Lionel Martin
Concert du 27 juin 2021 à Jazz à Vienne.
Crayon noir & Posca sur Kraft.
« Faîtes revenir le soleil, Farinelli ! »
Il est 6h30 et, à cet instant, nous sommes tous le roi Philippe V d’Espagne - du moins tel que l’a imaginé Gérard Corbiau dans son film de 1994(1) - implorant le castrat(2) napolitain de chanter tandis que l’éclipse s’efface. Pas trop vite, cependant, pour profiter de l’instant suspendu, de l’heure bleue encore, du frissonnement des collines que le proche soleil commence à effleurer. Dans notre dos, l’ombre du sanctuaire de Pipet s’irise et, face à nous, la ville de Vienne somnole toujours, pelotonnée dans le méandre du Rhône.
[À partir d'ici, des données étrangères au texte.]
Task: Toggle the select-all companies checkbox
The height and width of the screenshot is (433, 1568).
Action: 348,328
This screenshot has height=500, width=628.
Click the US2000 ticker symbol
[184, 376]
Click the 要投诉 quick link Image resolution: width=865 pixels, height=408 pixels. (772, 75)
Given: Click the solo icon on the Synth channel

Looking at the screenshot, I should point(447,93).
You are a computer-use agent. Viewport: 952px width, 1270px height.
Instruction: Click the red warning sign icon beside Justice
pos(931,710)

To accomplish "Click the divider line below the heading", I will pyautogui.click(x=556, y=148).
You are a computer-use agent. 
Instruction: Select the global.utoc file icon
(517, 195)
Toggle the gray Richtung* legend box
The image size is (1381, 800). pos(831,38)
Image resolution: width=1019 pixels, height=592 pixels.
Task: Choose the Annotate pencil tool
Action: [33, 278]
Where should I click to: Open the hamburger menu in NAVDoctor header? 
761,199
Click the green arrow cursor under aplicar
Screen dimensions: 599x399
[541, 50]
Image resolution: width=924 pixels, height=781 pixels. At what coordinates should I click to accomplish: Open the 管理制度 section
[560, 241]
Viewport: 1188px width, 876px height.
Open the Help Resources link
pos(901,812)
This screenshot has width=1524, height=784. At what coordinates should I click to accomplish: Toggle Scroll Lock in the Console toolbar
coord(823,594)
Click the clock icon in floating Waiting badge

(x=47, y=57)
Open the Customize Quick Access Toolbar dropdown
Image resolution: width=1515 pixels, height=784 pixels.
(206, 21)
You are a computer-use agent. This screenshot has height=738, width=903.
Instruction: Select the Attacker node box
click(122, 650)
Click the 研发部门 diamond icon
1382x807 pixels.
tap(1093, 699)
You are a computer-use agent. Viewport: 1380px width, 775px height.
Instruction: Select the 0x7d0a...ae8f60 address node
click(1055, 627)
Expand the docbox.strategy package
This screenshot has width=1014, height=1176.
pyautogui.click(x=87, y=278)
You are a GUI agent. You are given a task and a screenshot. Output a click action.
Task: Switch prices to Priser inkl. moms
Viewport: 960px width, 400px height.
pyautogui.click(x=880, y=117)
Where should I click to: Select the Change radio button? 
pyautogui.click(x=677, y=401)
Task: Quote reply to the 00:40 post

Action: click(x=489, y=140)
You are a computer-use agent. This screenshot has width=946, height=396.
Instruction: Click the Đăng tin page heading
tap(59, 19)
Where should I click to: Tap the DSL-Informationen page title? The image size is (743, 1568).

Lionel Martin s’est avancé tout contre le parapet, au bord du belvédère qui surplombe de plus de cinquante mètres le théâtre antique. Face à la ville qui s’éveille doucement, il lève son soprano - la trompe étincelante du guetteur - et lance sa salutation au monde qui vient. Un chant joyeux et amoureux, une première salve généreuse et malicieuse que d’aucuns - à n’en pas douter - ont dû entendre loin alentour. Allongée sur sa chaise longue, la centaine de spectateurs savoure l’instant, humant la fraîcheur électrique à la recherche du fumet, le parfum de poudre qui suit forcément la mise à feu. L’artificier n’est pas venu seul : il a collecté sur son chemin tout un matériau sonore : bruits de pas, bouilloire du petit matin, chantonnement du métro. À la façon d’un Facteur Cheval, il construit devant nous un nouveau Palais Idéal, une sculpture de sons, une histoire humaine dont son saxo se fait le ciment, comme si le cuivre de l’instrument se coulait entre ses cailloux de maraude et les transfigurait à la façon du kintsugi, l’art japonais de réparer avec de l’or. Cadeau de roi pour les quidams !
Car contrairement au mélancolique monarque d’Espagne qui avait assorti la rente versée à Farinelli à l’interdiction de chanter pour autre que lui, le concert du jour est offert à qui a bien voulu répondre à l’invite des Laudes(3). Comme pour une pastorale de Provence, le musicien convie le petit peuple, le bistanclaque (4) des canuts sera son percussionniste, les cloches de Fourvière répondent à celles de Pipet et, fumant entre mes doigts, le café offert par le festival me renvoie au petit noir de la rue Daumesnil, partagé sur le zinc de ce bistrot populaire de Paris avec les ouvriers de la première heure. Perchés avec le saxophoniste-sculpteur, nous laissons l’universalité de son monde nous envelopper, comme si le souffle invisible de la brume du matin qui monte du fleuve encore chaud posait sa douceur cotonneuse sur l’engourdissement de la vallée des hommes. Derrière Lionel, le paysage se métamorphose, l’indigo se creuse pour accueillir l’aurore. D’un coup, le cuivre de son ténor s’est embrasé, foudroyé par le premier soleil, répondant à l’appel de l’insolent démiurge. Le velours des arbres se frise d’or, le ciel danse, s’envole, déroulant ses chatoyants falbalas.
Splendide salut de la Terre à l’appel du miracle. Le monde, ce matin encore, appartient à celui qui se lève tôt. Par chance, nous en faisions partie.
(1) Farinelli, film de Gérard CORBIAU (1994) qui romance la vie du castrat éponyme. Voir l’extrait évoqué : https://www.dailymotion.com/video/xqegi
(2) Castrat : chanteur de sexe masculin ayant subit la castration avant la puberté pour conserver sa voix aigüe d’enfant. Très en vogue en Occident - et particulièrement en Italie - au XVIe siècle, cette pratique disparaît (fort heureusement) à la fin du XIXe siècle.
(3) Laudes : du latin, louanges. C’est la prière chrétienne du lever du soleil dans la Liturgie des heures. J’évoque ici, en particulier, un souvenir à l’abbaye Saint-Martin du Canigou.
(4) Bistanclaque : onomatopée désignant le métier à tisser des Canuts, les tisserands lyonnais.